The village, which was the capital of the old Kingdom of Sobrarbe, and was later incorporated into the Kingdom of Aragon in the 11th century, constitutes a magnificent example of medieval urban development.
The historic quarter of the village of Ainsa, declared a Historic-Artistic site, is formed by a group of houses that are packed together in the most harmonious and uniform of ways, among which the slender tower of the collegiate church stands out, as well as the enormous premises of the castle, almost as big as the rest of the town. The walls that surrounded the town centuries ago remain almost intact today, the town itself being filled with monuments that bring us back to the Middle Ages.
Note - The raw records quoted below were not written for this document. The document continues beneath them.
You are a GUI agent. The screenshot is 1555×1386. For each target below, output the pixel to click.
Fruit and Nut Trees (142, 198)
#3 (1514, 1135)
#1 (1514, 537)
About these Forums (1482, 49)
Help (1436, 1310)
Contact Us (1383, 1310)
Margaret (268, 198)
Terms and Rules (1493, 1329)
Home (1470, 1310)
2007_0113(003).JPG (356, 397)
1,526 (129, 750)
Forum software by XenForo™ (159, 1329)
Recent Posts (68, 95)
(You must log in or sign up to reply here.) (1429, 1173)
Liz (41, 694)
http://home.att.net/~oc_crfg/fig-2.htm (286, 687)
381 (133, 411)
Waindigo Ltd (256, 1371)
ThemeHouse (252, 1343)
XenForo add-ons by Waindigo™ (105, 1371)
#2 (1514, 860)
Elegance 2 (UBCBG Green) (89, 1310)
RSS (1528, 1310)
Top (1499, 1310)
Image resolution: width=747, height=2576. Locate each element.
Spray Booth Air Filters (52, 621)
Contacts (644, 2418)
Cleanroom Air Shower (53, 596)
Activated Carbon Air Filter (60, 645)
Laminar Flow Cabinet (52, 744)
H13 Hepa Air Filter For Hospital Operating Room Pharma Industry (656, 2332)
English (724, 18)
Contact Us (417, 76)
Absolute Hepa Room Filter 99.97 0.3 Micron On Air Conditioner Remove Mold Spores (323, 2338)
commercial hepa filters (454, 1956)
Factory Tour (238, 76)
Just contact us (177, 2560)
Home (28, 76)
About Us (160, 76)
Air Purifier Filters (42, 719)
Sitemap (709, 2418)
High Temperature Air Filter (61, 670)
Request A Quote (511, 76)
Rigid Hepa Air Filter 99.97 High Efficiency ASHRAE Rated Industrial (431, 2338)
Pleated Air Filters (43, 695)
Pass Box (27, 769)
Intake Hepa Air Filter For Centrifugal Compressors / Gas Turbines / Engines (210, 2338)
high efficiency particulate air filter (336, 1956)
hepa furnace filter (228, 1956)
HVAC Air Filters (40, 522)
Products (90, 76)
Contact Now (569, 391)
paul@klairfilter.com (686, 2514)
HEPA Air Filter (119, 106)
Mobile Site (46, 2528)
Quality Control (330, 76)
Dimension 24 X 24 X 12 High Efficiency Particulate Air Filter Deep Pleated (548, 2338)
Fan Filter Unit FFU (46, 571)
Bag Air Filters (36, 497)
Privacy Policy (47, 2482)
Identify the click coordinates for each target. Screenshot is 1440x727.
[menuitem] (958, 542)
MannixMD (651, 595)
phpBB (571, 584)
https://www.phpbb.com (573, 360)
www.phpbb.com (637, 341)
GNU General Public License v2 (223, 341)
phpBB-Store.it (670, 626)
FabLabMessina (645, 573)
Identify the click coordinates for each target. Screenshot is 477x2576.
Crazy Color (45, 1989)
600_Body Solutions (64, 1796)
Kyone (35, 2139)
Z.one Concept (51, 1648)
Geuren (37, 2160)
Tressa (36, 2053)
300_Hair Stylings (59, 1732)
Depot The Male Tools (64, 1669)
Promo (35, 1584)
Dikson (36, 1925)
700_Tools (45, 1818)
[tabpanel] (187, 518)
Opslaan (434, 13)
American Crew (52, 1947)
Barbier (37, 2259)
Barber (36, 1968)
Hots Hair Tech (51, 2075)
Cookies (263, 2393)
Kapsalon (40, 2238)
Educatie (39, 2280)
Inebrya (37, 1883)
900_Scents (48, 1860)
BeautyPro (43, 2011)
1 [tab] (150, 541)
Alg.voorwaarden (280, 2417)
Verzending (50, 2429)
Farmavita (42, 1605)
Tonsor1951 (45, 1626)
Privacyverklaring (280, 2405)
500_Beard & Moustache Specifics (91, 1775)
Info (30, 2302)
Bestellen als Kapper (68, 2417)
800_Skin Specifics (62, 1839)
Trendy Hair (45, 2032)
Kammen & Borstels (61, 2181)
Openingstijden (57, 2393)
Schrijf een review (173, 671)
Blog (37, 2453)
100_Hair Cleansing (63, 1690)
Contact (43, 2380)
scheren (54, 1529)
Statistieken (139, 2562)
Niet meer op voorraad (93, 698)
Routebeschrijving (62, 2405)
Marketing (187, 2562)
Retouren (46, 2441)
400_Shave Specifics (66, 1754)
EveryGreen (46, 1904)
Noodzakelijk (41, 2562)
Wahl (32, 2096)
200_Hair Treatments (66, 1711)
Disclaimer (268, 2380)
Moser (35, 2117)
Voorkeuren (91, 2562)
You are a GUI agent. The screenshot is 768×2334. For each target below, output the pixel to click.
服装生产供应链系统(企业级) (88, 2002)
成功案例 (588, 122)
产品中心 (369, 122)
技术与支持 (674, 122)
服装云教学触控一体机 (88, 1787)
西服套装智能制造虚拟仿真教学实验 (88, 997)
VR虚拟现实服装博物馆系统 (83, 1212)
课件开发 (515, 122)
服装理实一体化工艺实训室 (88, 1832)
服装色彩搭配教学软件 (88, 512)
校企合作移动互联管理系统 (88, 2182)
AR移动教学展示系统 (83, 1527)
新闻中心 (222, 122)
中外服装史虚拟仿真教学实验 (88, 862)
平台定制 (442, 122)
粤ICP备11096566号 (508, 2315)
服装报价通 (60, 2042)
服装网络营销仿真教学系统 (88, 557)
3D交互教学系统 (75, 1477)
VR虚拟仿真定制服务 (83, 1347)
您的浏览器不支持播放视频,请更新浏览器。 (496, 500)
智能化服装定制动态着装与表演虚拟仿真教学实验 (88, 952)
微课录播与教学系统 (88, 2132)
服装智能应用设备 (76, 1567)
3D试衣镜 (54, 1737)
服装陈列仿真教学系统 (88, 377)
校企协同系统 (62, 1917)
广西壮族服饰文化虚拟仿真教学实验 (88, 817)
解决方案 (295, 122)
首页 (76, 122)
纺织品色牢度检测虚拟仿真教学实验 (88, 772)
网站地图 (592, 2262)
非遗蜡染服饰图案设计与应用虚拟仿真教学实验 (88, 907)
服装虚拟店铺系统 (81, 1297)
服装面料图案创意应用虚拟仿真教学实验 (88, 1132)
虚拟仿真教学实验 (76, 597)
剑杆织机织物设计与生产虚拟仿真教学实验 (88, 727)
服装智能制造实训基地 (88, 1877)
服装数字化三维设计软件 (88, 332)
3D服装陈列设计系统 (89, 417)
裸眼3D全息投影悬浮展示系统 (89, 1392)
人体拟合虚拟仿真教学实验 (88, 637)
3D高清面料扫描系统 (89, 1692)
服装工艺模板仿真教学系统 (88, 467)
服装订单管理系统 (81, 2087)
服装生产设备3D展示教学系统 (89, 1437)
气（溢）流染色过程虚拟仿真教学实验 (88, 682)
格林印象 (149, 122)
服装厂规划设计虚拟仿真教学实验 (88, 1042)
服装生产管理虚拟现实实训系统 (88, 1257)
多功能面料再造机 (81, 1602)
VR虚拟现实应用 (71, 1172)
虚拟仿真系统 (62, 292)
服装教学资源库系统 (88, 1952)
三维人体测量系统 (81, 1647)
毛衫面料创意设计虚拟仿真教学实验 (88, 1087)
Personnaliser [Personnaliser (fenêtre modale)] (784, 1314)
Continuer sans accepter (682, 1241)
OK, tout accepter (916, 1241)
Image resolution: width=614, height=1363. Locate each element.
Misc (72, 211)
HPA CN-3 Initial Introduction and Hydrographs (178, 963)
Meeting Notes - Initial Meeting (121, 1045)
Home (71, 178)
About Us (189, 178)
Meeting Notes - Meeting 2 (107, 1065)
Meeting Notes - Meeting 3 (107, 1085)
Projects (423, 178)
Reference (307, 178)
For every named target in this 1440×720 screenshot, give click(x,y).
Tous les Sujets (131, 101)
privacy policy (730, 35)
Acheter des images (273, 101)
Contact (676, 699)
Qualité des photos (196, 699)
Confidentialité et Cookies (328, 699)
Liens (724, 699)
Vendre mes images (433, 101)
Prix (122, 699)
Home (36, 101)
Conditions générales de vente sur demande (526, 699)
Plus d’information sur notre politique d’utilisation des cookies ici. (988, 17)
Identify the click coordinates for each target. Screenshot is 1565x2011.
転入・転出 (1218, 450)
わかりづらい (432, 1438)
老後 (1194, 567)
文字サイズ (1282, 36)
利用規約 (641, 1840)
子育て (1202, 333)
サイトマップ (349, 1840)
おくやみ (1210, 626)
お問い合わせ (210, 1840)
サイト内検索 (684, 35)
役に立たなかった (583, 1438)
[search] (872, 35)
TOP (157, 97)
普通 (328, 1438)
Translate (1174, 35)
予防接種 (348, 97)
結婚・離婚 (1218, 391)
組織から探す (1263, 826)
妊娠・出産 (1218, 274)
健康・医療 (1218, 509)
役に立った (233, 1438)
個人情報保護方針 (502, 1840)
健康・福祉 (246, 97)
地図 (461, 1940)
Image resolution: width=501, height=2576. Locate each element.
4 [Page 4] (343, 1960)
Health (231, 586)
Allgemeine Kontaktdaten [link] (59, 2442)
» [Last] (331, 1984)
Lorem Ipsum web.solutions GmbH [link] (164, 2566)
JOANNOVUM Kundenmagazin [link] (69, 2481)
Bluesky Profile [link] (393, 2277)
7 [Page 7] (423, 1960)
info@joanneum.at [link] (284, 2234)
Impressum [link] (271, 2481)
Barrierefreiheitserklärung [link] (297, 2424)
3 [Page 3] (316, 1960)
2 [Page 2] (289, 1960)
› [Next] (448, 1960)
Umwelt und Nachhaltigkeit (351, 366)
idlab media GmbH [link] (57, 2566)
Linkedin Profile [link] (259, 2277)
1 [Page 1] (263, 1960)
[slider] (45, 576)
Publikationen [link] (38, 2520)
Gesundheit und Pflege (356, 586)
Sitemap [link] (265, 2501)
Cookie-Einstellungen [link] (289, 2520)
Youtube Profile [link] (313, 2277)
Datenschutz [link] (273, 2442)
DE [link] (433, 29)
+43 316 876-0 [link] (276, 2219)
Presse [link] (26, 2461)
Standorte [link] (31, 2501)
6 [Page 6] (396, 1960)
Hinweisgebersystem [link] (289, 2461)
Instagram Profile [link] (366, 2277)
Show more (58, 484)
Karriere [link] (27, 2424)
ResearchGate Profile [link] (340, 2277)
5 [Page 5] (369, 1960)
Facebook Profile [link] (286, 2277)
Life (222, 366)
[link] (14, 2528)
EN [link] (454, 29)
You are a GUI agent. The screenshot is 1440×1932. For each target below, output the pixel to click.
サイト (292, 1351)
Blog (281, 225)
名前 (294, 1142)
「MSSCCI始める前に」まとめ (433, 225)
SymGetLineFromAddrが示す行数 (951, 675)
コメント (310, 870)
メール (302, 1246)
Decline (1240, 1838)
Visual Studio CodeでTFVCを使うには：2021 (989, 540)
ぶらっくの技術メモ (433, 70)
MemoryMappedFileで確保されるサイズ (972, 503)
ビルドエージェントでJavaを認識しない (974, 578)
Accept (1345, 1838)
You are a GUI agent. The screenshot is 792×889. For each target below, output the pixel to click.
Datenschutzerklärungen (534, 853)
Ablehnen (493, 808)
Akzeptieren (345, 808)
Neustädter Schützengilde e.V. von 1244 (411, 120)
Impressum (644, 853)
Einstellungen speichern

Adjacent to the square, with porches lining it on both sides, we have the Romanesque church of Santa Maria, from the first half of the 11th century. There, we can admire its main front, and interesting crypt, and the tower, which dominates the whole town. The cloister was built some time later, during the 13th century.
To the north-east of the city centre we find the citadel. Its origins date back to a pentagonal tower from the 11th century, which was incorporated into the defensive system, in the face of the danger posed by the Muslims. Towards the end of the 16th century, this fortress was renewed by the construction of the present citadel, as part of the defensive system at the French border.
To commemorate the Reconquest of this village, a street play with the theme of Moors and Christians is staged, called “La Morisma”.